PETフレークは、主に短繊維(FIBER)、シート(SHEET)、不織布等の多様な原料として販売されている。

 

・PETボトルのベールからは、単一無色 55%、単一有色(グリーン) 22~23%、複合材質(茶色)17%、のフレークが作られ、残渣が5%出る。それぞれの割合は、季節によって変動する。また、韓国にはボトルに直接印刷したものも3~4%有るが、一緒に再活用工程に投入されている。

 

・PETフレークは、単一無色:800ウォン/kg, 単一有色(グリーン):600ウォン/kg, 複合材質(茶色)400ウォン/kg,で販売される。(2016年3月取材時の販売価格)

 

・PETボトルのベールやPETフレークが有価販売されるので、昨年はKORAから支援金が出なかったが、前述の理由で今年度は支援金が単一無色94ウォン/kg、単一有色(グリーン)149ウォン/kg、複合材質(茶色)241ウォン/kgが配分されることになった。

サーマルリサイクル(廃プラからエネルギー回収)

(株)コリアリサイクルシステム(SRF製造) 李社長

「フィルム類」ベールを、DS社などから受け入れて、SRFを製造。
機械で金属缶などの異物を除去し、押し出し成形。臭いの問題で、市内から離れた立地だが、ここまでの運賃は、ベール工場が持つ。

 

「フィルム類」ベールの組成 OTHER 60%、単一樹脂 20%、水分・異物20%、KORAから支援金110ウォン/kg(2016年度)が支払われる。

 

SRFは、染色工場のボイラーを始め製紙工場のボイラー燃料、ビニールハウス暖房燃料、スチーム工場の補助燃料、発電所の補助燃料、セメント工場などで石炭及び石油の代替燃料として有価で販売。

SRF

写真:SRF

(株)キョンヒャン繊維 (SRFを使用する工場)

同社のウン フィサン監査役と、ボイラーメーカーの金テヨルさんから、SRF燃料の使用状況をヒアリング

・コリアリサイクルシステム(1回目に取材)などからSRFを300t/M購入し、捺染工場のボイラー燃料として使用している。

 

・上部からSRFを投入するトルネード式ボイラーは、下から吹き上がる渦エアーにより、プラスチックフィルムだけのSRFを専燃することが出来る。 (日本のRPFは、紙などを半分混ぜて燃焼性を上げている)

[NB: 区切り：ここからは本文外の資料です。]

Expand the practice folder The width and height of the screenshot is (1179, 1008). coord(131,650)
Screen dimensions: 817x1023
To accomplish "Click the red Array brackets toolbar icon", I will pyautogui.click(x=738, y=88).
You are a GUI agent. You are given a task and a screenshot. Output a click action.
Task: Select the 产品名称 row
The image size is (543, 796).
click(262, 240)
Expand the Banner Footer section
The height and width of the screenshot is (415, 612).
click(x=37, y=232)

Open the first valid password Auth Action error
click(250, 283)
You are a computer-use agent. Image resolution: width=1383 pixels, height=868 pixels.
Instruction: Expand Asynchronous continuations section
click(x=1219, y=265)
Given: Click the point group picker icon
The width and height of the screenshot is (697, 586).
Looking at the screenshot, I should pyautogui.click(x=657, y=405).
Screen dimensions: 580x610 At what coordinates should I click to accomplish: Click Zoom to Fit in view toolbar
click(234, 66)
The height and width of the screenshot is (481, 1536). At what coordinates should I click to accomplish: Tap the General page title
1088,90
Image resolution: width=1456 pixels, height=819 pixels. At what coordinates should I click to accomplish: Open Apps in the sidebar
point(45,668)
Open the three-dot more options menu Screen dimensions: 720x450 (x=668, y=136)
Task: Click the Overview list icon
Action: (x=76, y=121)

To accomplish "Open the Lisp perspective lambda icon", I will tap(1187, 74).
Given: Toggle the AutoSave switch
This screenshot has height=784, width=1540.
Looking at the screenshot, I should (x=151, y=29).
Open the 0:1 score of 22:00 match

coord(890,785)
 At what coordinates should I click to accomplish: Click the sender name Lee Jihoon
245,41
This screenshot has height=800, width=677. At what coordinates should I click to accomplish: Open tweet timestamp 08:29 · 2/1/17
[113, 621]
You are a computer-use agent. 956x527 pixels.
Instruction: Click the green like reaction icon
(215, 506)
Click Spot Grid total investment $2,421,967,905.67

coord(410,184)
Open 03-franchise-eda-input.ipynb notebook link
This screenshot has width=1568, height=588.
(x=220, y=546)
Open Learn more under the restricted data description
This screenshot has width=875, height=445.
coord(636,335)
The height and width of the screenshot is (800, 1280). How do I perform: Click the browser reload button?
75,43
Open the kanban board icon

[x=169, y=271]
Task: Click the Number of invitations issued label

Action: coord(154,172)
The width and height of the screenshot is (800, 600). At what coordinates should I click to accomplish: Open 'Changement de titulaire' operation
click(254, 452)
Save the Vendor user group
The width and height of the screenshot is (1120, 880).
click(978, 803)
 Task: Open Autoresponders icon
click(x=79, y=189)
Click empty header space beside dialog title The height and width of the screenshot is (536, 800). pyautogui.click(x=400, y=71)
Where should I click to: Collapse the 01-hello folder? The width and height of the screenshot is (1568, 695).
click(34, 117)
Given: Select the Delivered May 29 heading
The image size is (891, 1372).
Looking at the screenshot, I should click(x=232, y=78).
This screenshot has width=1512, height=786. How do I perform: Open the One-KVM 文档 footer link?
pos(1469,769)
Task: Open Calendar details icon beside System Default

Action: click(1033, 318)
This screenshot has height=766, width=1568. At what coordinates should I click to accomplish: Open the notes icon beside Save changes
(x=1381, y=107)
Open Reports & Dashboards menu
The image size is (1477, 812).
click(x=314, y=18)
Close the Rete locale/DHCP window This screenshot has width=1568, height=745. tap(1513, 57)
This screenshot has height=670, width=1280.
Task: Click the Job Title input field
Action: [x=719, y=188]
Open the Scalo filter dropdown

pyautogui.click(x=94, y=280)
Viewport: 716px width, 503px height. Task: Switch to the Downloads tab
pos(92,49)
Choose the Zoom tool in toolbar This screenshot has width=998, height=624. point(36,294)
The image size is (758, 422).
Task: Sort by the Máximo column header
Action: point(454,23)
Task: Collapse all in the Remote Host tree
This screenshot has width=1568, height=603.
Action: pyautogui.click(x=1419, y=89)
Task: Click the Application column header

(株)ジンファEMI社(ボイラーメーカー)のパンフレットより
韓国では固形燃料を2013年からSRFに呼称変更したが、
この図では旧表示のRDFになっている。

(株)チョンウCNN(中間処理業者)

チェ ジョンギュ社長から、プラスチック残渣処理についてヒアリング。

・DS社などプラスチック再活用選別工場で発生する「PETボトル」、「プラスチック」、「フィルム類」を選別した残渣を処理費をもらってベール状で受入し、破砕・粉砕して非成形の燃料を製造し、工業団地のスチーム供給会社に納入している。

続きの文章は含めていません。